*** TEXT SHOWN ***

By Colin Packham
SYDNEY (Reuters) - A cyclonic storm battered Australia's east coast on Tuesday killing three people, washing away houses, cutting power to more than 200,000 homes and stranding a cruise ship off the coast in mountainous seas.
Cyclone-strength winds of up to 135 kph (85 mph) uprooted trees, some crushing cars, snapped power poles and tore off roofs and building awnings.
Huge waves, reaching 11.2 meters (33 feet) offshore, pounded beaches. Rail links to the north and south of Sydney were cut and many roads in Australia's largest city were flooded.
New South Wales (NSW) state premier Mike Baird said conditions were forecast to become even worse and asked workers to head home as soon as possible.
"We are calling for bosses to be flexible, people to make arrangements in an orderly way to start to head home ASAP," Baird told a news conference.
"It is a huge storm event that is wreaking havoc across NSW at the moment. Again, what our priority has to be at the moment is to get through the next few hours and protect life at every opportunity," he said.
A woman and two men were found dead on Tuesday in the town of Dungog, one of the worst-hit areas about 200 kms (125 miles) north of Sydney, police said. Media reports described them as elderly and said they were trapped in their homes as floodwaters rose.
Amateur video showed a house in Dungog floating away as floodwaters swept through the town.
"We've got a lot of low-lying houses in the township near rivers and unfortunately a lot of those houses have gone under," Dungog Shire community center manager Sarah U'Brien told the Australian Broadcasting Corp.
The deluge saw nearly a month's worth of rain dumped on Sydney in 24 hours, data from the Australian Bureau of Meteorology showed.
The NSW State Emergency Service (SES) said it had received more than 3,000 calls for help and had to carry out 19 flood rescues. Three hospitals were without power and had to rely on generators and some 45 schools were closed.
"The consistent gale-force winds ... are actually cyclonic in some areas with gusts up to 135 kilometres per hour," SES Deputy Commissioner Steven Pearce told the ABC.
The destructive storm, which was sitting just off the coast just north of Sydney, whipped up giant seas that closed many beaches, including world-famous Bondi Beach.
The wild weather closed Sydney Harbor to commercial shipping, forcing a cruise ship with some 2,500 passengers to wait off the coast, battered by big swells.

*** End of TEXT SHOWN ***
*** DATA SECTION ***

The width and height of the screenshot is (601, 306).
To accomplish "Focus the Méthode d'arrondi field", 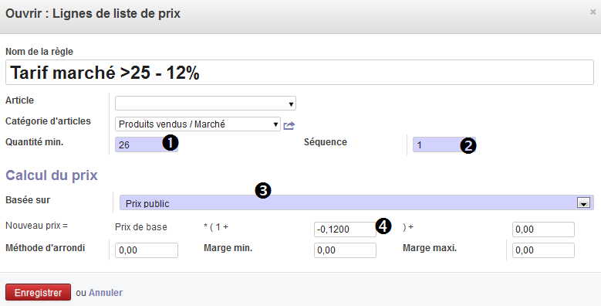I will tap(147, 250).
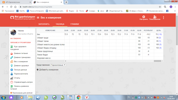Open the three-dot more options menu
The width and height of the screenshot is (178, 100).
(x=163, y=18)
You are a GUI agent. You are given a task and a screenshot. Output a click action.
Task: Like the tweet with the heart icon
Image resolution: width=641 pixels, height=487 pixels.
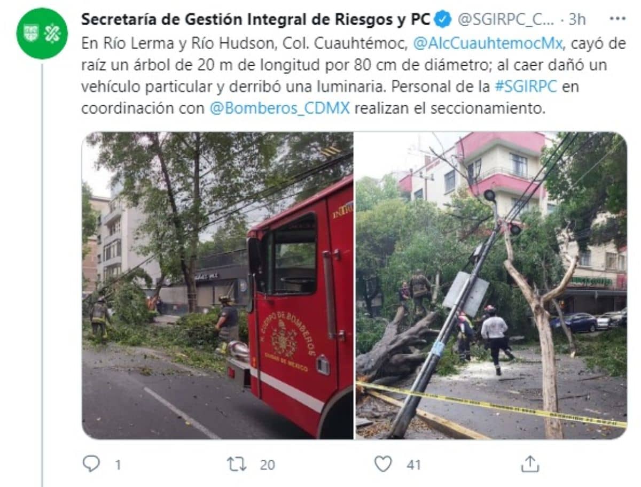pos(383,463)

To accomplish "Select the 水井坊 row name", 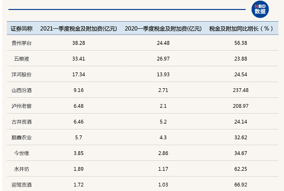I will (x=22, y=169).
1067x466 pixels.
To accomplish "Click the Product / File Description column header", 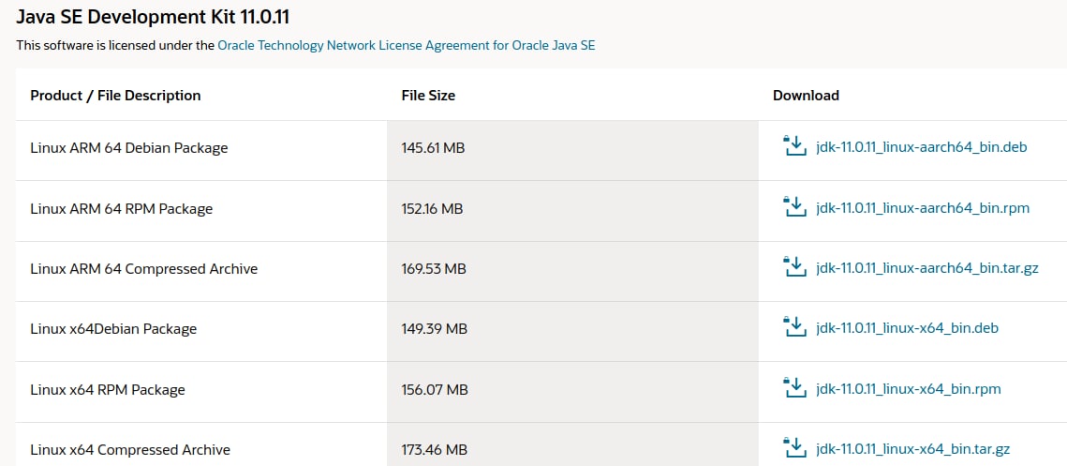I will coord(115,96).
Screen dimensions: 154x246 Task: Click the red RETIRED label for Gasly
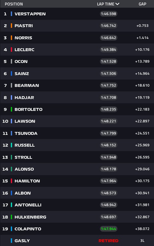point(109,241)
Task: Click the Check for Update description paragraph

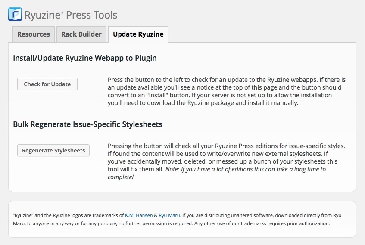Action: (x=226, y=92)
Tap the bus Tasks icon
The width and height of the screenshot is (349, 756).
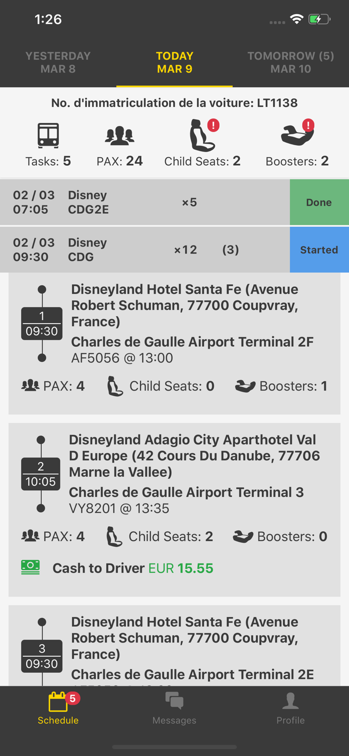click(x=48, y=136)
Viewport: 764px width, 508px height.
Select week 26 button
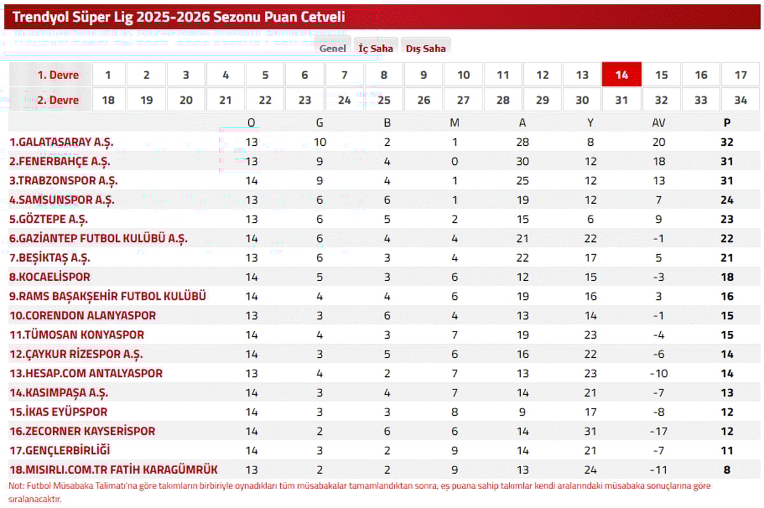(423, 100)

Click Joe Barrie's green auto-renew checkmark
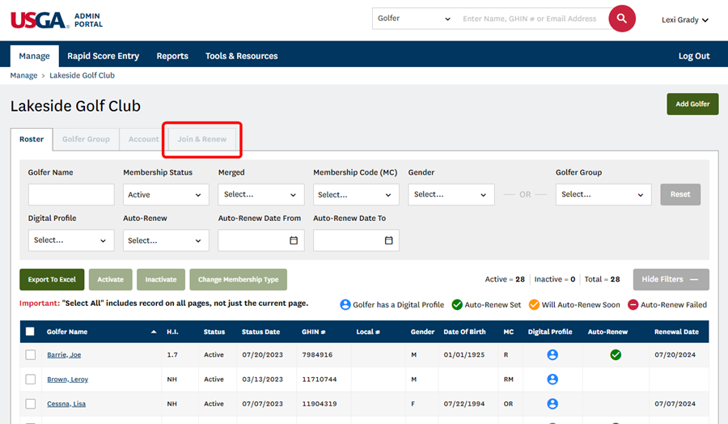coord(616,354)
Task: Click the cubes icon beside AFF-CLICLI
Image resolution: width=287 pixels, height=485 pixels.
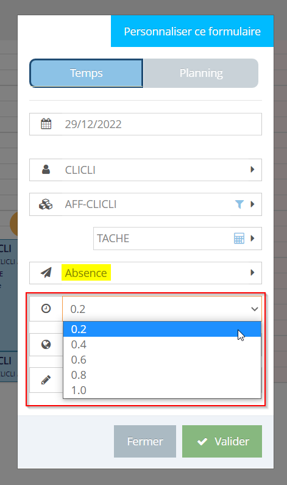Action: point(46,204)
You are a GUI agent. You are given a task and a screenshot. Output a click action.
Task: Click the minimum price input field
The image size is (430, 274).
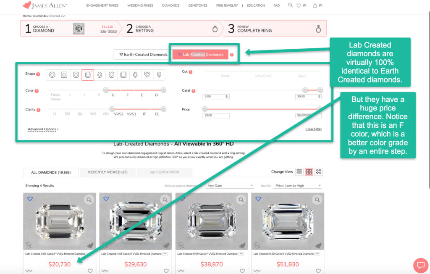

*** End of DATA SECTION ***

PROBLEM:
Revise the storm report starting at "The deluge saw" and ending at "by big swells.", putting "backup generators" in place of "generators". The listing plays no role in this exercise.

RESULT OF THE TASK:
The deluge saw nearly a month's worth of rain dumped on Sydney in 24 hours, data from the Australian Bureau of Meteorology showed.
The NSW State Emergency Service (SES) said it had received more than 3,000 calls for help and had to carry out 19 flood rescues. Three hospitals were without power and had to rely on backup generators and some 45 schools were closed.
"The consistent gale-force winds ... are actually cyclonic in some areas with gusts up to 135 kilometres per hour," SES Deputy Commissioner Steven Pearce told the ABC.
The destructive storm, which was sitting just off the coast just north of Sydney, whipped up giant seas that closed many beaches, including world-famous Bondi Beach.
The wild weather closed Sydney Harbor to commercial shipping, forcing a cruise ship with some 2,500 passengers to wait off the coast, battered by big swells.